DIRECTIONS -> Carry on the reader comments about the summer squash and couscous salad recipe, starting after the last comment shown.

>> Begin PASSAGE TO READ

Thank you for this recipe!
Thank you for this recipe!
Pittsburgher
January 26, 2015
Made this tonight, subbed dried apricots for the sultanas with delicious results. A nice weeknight winter salad! Leftovers for breakfast tomorrow with blueberries & kefir...
Virginia M.
July 21, 2014
I just made this tonight to eat with lamb burgers and it was really delicious. It is a great way to use up summer squash, especially if summer squash isn't your favorite abundant vegetable. Next time I'll probably use fewer sultanas as I found their sweetness to be a little overpowering of the other flavors in the dish, but even as I made it it was extremely good and I would highly recommend it.
melissa
July 7, 2014
I've been looking for a an isreali couscous salad with golden raisins recipe like this for forever! I tried it at restaurants but could never find a recipe... So good - holds up nicely for leftovers too. I made this for a potluck and got so many compliments.
Dc
May 11, 2014
So glad this showed up on a Zgoogle search for summer squash recipes. Doubled the recipe, used all summer squash plus a chopped onion, and walnuts instead of pistachios, oh and no raisins (couldn't get to the store). Really good. Next time I promise to follow the recipe!
luvcookbooks
November 7, 2013
Just made this for dinner with quinoa instead of couscous-- delicious!
Tamara H.
September 7, 2013
I just made this and it was so delicious! We only had Israeli couscous, so I used that instead, it was amazing!

>> End PASSAGE TO READ
>> Begin MATERIAL SHOWN

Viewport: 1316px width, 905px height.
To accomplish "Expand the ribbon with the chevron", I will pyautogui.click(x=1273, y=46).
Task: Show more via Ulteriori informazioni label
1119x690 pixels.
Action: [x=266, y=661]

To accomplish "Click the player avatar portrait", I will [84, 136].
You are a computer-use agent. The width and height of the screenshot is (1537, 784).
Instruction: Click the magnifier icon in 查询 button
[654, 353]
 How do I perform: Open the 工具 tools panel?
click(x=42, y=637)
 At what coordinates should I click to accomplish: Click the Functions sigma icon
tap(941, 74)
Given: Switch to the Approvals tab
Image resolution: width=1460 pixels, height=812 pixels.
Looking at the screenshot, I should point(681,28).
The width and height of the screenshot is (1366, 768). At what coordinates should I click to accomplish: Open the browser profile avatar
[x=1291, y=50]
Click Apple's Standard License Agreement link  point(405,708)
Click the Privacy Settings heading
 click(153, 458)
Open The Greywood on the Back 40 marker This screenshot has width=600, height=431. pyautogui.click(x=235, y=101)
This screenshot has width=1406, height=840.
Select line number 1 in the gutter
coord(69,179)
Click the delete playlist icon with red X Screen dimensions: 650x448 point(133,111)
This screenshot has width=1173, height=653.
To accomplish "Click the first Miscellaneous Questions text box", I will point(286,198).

>> End MATERIAL SHOWN

RESULT FOR THIS TASK ->
OldGrayMare
August 15, 2013
Probably my favorite recipe ever! And for my husband, who needs to have minimal gluten....it works fine with rice instead of the couscous.
ktmckinsey
July 24, 2013
I am absolutely in love with this dish. I've made it three times in the past couple weeks. It's pretty yummy the next day for lunch, especially when served over a spinach salad. Yum!
magdalena
July 3, 2013
I love this dish! I made a few changes to work with what I had on hand: instead of golden raisins, I used chopped dried apricots, and instead of yellow squash, I used chopped green cabbage. The lemon drizzle at the end was AMAZING! Most definitely a keeper!
Liz H.
June 6, 2013
AMAZING. Eating it right now, SO GOOD. Can't get over how delicious this is. Made with almonds instead of pistachios since that's what I had.
Re: unsalted pistachios. Trader Joe's has unsalted, shelled, chopped pistachios.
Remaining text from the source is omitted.